By correlating SIEM/SOAR logs, IoT signals, and supply chain telemetry, teams can identify unusual spikes in failed logins, unexpected data transfers, or atypical equipment behavior that may signal a breach or compromised integration point.
The same analytical foundation improves third‑party risk scoring by combining supplier performance data with security and compliance indicators, helping procurement teams identify which partners pose the most excellent cyber-related exposure.
When incidents occur, centralized analytics environments accelerate investigation and containment by enabling security, IT, and supply chain teams to work from a shared view. This turns cyber resilience into an integrated part of supply chain risk management rather than a disconnected, after‑the‑fact response.
Supply chain analytics are no longer optional reporting. It’s the mechanism that enables resilience, efficiency, and faster decision-making in uncertain environments.
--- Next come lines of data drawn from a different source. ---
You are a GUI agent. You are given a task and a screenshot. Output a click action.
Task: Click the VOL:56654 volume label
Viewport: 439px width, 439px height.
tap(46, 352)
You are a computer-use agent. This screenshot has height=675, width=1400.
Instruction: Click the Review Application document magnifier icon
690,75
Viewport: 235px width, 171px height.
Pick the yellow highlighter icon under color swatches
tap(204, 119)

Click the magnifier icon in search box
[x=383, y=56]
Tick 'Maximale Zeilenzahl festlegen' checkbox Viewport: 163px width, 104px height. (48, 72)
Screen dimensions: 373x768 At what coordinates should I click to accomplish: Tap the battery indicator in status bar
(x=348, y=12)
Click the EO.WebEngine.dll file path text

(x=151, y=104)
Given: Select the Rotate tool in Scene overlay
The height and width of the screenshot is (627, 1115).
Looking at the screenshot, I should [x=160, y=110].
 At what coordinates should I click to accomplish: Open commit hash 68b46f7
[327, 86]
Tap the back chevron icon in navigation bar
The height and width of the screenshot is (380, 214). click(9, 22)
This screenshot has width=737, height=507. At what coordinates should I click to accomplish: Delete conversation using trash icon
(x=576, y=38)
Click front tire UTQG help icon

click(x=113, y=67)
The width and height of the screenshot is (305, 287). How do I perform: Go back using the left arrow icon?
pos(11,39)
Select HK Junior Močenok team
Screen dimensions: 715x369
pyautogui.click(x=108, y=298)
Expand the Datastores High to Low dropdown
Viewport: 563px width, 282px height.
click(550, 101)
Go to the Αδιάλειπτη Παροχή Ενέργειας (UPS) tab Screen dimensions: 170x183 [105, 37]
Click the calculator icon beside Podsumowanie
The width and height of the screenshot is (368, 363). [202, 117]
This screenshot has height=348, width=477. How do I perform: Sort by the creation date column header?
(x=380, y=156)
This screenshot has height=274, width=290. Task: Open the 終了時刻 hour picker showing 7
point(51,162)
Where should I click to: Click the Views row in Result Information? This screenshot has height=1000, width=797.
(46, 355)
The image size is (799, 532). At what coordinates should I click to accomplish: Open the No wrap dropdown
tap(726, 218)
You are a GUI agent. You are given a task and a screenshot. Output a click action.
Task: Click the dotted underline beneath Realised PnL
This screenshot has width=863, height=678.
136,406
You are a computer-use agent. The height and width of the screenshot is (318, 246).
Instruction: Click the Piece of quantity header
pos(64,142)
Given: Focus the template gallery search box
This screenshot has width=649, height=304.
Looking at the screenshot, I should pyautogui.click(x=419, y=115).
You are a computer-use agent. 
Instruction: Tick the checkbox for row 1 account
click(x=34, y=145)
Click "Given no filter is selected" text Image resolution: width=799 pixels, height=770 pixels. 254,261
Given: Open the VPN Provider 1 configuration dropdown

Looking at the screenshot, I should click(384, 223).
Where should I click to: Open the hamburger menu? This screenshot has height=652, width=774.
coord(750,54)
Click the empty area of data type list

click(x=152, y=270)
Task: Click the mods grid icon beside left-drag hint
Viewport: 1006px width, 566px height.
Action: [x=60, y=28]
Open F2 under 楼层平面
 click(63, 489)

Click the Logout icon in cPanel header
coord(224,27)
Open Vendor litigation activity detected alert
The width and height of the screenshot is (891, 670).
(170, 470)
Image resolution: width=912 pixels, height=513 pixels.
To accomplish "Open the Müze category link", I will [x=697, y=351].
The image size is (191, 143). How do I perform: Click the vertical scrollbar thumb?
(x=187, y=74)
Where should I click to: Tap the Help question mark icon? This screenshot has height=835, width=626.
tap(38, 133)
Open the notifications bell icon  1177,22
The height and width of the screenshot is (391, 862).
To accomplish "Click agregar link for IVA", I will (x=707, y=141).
The organizations pulling ahead are treating analytics as a core operating capability: building unified data foundations, embedding advanced models into daily workflows, and preparing for bounded autonomy where AI can execute routine adjustments within guardrails.
If you’re modernizing supply chain systems, analytics is one of the best places to anchor your roadmap. Every improvement in data quality, insight speed, and decision execution compounds over time.
Velosio’s deep expertise in data analytics, supply chain operations, and Microsoft technologies helps clients translate insights into action, resilience, and continuous improvement.